### AIM OF THE TASK
Review the material and extract every line in which the word "computer" occurs.

### DATA EXTRACT
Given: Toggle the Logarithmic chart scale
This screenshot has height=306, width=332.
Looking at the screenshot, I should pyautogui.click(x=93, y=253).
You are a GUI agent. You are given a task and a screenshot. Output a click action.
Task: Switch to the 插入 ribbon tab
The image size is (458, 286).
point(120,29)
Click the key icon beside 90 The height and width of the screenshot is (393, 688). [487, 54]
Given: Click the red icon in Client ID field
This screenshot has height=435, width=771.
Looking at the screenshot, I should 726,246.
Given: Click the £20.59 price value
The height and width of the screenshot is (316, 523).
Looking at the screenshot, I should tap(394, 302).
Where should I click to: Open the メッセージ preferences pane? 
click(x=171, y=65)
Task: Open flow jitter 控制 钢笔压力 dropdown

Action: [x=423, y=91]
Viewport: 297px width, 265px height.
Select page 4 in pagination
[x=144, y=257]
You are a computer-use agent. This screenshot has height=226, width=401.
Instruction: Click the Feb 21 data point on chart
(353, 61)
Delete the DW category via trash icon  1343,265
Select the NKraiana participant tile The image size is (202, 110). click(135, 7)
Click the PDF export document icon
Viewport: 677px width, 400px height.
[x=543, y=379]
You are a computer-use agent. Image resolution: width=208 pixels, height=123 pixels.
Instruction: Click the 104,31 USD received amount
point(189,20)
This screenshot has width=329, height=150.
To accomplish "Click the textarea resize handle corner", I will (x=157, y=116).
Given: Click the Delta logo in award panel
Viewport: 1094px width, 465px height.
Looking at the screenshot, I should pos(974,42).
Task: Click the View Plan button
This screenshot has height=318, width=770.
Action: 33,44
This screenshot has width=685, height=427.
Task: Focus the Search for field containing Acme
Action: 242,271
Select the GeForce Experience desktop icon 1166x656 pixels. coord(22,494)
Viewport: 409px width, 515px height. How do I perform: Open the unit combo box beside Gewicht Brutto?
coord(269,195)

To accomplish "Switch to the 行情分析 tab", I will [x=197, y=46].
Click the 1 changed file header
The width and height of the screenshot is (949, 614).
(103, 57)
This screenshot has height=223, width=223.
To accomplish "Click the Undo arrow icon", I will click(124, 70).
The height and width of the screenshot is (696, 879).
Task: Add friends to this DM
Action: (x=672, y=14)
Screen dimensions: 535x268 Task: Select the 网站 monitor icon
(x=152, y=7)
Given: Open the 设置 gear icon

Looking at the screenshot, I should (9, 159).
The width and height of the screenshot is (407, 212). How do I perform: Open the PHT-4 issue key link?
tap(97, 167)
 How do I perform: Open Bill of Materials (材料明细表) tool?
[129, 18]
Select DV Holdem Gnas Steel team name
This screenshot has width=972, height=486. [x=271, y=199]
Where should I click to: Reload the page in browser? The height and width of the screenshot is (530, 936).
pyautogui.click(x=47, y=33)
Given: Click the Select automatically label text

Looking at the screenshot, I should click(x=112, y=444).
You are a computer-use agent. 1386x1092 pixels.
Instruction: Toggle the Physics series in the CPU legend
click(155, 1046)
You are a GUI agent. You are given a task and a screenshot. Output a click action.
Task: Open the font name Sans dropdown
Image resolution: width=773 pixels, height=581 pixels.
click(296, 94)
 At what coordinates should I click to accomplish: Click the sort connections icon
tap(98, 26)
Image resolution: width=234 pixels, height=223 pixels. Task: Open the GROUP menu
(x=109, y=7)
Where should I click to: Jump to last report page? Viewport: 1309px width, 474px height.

### YOUR SOLUTION
You are a computer-use agent. This screenshot has height=226, width=401.
You are a computer-use agent. Image resolution: width=208 pixels, height=123 pixels.
You are a computer-use agent. 1386x1092 pixels.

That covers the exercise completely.